::: Provided records :::

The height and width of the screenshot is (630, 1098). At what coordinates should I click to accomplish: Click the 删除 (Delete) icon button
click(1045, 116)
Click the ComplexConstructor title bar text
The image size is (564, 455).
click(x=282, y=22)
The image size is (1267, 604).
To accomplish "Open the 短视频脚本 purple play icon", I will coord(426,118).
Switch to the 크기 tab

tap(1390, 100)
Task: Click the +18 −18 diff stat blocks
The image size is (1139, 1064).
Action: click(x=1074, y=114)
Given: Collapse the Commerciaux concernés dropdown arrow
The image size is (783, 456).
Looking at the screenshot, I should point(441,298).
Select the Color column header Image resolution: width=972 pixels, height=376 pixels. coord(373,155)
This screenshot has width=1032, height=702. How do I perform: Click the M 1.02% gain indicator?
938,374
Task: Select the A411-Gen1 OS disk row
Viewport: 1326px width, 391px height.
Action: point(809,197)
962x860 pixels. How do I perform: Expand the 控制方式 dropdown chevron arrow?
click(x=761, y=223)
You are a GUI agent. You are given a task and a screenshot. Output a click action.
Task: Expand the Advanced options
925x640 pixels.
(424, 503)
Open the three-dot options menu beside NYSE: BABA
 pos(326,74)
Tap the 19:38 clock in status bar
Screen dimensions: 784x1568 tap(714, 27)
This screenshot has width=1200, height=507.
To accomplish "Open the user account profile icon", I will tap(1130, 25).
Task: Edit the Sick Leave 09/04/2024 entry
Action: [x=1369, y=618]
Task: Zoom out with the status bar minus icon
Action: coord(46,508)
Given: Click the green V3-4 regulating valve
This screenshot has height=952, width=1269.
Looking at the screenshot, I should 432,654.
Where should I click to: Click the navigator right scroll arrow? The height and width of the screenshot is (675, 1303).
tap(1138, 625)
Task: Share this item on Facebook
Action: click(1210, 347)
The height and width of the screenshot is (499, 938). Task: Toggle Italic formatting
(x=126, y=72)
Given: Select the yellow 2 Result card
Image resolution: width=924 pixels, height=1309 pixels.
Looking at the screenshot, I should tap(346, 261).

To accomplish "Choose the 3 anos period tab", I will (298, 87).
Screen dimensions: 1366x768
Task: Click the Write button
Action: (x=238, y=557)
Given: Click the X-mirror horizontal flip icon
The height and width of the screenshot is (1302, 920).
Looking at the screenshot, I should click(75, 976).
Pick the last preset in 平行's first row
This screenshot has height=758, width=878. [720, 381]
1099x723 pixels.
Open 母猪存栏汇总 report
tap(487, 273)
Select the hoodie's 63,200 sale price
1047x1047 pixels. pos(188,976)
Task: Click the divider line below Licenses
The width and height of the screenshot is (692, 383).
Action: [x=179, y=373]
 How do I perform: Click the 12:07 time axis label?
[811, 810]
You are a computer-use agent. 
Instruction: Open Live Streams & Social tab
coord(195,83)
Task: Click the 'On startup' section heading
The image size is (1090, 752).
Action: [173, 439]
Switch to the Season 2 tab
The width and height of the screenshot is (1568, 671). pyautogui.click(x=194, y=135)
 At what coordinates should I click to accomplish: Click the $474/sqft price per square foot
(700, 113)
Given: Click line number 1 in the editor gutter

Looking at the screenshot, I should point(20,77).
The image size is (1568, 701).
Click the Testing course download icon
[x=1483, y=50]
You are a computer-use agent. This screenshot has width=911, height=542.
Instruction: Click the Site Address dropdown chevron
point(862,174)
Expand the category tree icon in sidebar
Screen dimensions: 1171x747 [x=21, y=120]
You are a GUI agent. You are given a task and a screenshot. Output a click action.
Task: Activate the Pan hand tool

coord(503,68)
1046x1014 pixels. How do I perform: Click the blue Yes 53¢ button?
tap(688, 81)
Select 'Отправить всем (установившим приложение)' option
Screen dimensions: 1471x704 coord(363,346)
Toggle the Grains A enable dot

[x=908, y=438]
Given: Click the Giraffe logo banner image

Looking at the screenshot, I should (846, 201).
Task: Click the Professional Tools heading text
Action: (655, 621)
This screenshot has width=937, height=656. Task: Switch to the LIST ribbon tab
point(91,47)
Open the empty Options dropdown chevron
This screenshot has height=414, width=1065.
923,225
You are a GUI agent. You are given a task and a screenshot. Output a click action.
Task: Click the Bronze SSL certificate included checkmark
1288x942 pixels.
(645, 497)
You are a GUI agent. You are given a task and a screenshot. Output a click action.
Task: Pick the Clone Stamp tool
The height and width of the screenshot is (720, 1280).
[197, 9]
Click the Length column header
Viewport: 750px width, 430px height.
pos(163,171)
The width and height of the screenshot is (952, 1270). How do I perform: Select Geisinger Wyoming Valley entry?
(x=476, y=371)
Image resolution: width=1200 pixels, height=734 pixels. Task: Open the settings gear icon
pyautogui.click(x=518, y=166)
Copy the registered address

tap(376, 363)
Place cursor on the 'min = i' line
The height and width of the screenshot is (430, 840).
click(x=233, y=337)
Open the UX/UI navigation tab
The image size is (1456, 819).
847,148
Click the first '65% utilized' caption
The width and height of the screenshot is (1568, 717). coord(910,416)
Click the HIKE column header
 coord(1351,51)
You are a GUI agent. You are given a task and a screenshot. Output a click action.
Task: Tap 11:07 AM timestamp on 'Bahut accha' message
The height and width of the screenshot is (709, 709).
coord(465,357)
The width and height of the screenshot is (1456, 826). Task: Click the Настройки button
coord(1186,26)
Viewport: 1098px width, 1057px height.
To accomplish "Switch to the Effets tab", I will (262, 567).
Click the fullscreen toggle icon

:::

» **Task item**: Exact retyping of all the entries is required.

» **Solution**:
The height and width of the screenshot is (630, 1098). At what coordinates should I click to accomplish: Click the 删除 (Delete) icon button
click(1045, 116)
Click the ComplexConstructor title bar text
The image size is (564, 455).
click(x=282, y=22)
The image size is (1267, 604).
To accomplish "Open the 短视频脚本 purple play icon", I will coord(426,118).
Switch to the 크기 tab

tap(1390, 100)
Task: Click the +18 −18 diff stat blocks
The image size is (1139, 1064).
Action: click(x=1074, y=114)
Given: Collapse the Commerciaux concernés dropdown arrow
The image size is (783, 456).
Looking at the screenshot, I should point(441,298).
Select the Color column header Image resolution: width=972 pixels, height=376 pixels. coord(373,155)
This screenshot has width=1032, height=702. How do I perform: Click the M 1.02% gain indicator?
938,374
Task: Select the A411-Gen1 OS disk row
Viewport: 1326px width, 391px height.
Action: point(809,197)
962x860 pixels. How do I perform: Expand the 控制方式 dropdown chevron arrow?
click(x=761, y=223)
You are a GUI agent. You are given a task and a screenshot. Output a click action.
Task: Expand the Advanced options
925x640 pixels.
(424, 503)
Open the three-dot options menu beside NYSE: BABA
 pos(326,74)
Tap the 19:38 clock in status bar
Screen dimensions: 784x1568 tap(714, 27)
This screenshot has width=1200, height=507.
To accomplish "Open the user account profile icon", I will tap(1130, 25).
Task: Edit the Sick Leave 09/04/2024 entry
Action: [x=1369, y=618]
Task: Zoom out with the status bar minus icon
Action: coord(46,508)
Given: Click the green V3-4 regulating valve
This screenshot has height=952, width=1269.
Looking at the screenshot, I should 432,654.
Where should I click to: Click the navigator right scroll arrow? The height and width of the screenshot is (675, 1303).
tap(1138, 625)
Task: Share this item on Facebook
Action: click(1210, 347)
The height and width of the screenshot is (499, 938). Task: Toggle Italic formatting
(x=126, y=72)
Given: Select the yellow 2 Result card
Image resolution: width=924 pixels, height=1309 pixels.
Looking at the screenshot, I should tap(346, 261).

To accomplish "Choose the 3 anos period tab", I will (298, 87).
Screen dimensions: 1366x768
Task: Click the Write button
Action: (x=238, y=557)
Given: Click the X-mirror horizontal flip icon
The height and width of the screenshot is (1302, 920).
Looking at the screenshot, I should click(75, 976).
Pick the last preset in 平行's first row
This screenshot has height=758, width=878. [720, 381]
1099x723 pixels.
Open 母猪存栏汇总 report
tap(487, 273)
Select the hoodie's 63,200 sale price
1047x1047 pixels. pos(188,976)
Task: Click the divider line below Licenses
The width and height of the screenshot is (692, 383).
Action: [x=179, y=373]
 How do I perform: Click the 12:07 time axis label?
[811, 810]
You are a computer-use agent. 
Instruction: Open Live Streams & Social tab
coord(195,83)
Task: Click the 'On startup' section heading
The image size is (1090, 752).
Action: [173, 439]
Switch to the Season 2 tab
The width and height of the screenshot is (1568, 671). pyautogui.click(x=194, y=135)
 At what coordinates should I click to accomplish: Click the $474/sqft price per square foot
(700, 113)
Given: Click line number 1 in the editor gutter

Looking at the screenshot, I should point(20,77).
The image size is (1568, 701).
Click the Testing course download icon
[x=1483, y=50]
You are a computer-use agent. This screenshot has width=911, height=542.
Instruction: Click the Site Address dropdown chevron
point(862,174)
Expand the category tree icon in sidebar
Screen dimensions: 1171x747 [x=21, y=120]
You are a GUI agent. You are given a task and a screenshot. Output a click action.
Task: Activate the Pan hand tool

coord(503,68)
1046x1014 pixels. How do I perform: Click the blue Yes 53¢ button?
tap(688, 81)
Select 'Отправить всем (установившим приложение)' option
Screen dimensions: 1471x704 coord(363,346)
Toggle the Grains A enable dot

[x=908, y=438]
Given: Click the Giraffe logo banner image

Looking at the screenshot, I should (846, 201).
Task: Click the Professional Tools heading text
Action: (655, 621)
This screenshot has width=937, height=656. Task: Switch to the LIST ribbon tab
point(91,47)
Open the empty Options dropdown chevron
This screenshot has height=414, width=1065.
923,225
You are a GUI agent. You are given a task and a screenshot. Output a click action.
Task: Click the Bronze SSL certificate included checkmark
1288x942 pixels.
(645, 497)
You are a GUI agent. You are given a task and a screenshot. Output a click action.
Task: Pick the Clone Stamp tool
The height and width of the screenshot is (720, 1280).
[197, 9]
Click the Length column header
Viewport: 750px width, 430px height.
pos(163,171)
The width and height of the screenshot is (952, 1270). How do I perform: Select Geisinger Wyoming Valley entry?
(x=476, y=371)
Image resolution: width=1200 pixels, height=734 pixels. Task: Open the settings gear icon
pyautogui.click(x=518, y=166)
Copy the registered address

tap(376, 363)
Place cursor on the 'min = i' line
The height and width of the screenshot is (430, 840).
click(x=233, y=337)
Open the UX/UI navigation tab
The image size is (1456, 819).
847,148
Click the first '65% utilized' caption
The width and height of the screenshot is (1568, 717). coord(910,416)
Click the HIKE column header
 coord(1351,51)
You are a GUI agent. You are given a task and a screenshot. Output a click action.
Task: Tap 11:07 AM timestamp on 'Bahut accha' message
The height and width of the screenshot is (709, 709).
coord(465,357)
The width and height of the screenshot is (1456, 826). Task: Click the Настройки button
coord(1186,26)
Viewport: 1098px width, 1057px height.
To accomplish "Switch to the Effets tab", I will (262, 567).
Click the fullscreen toggle icon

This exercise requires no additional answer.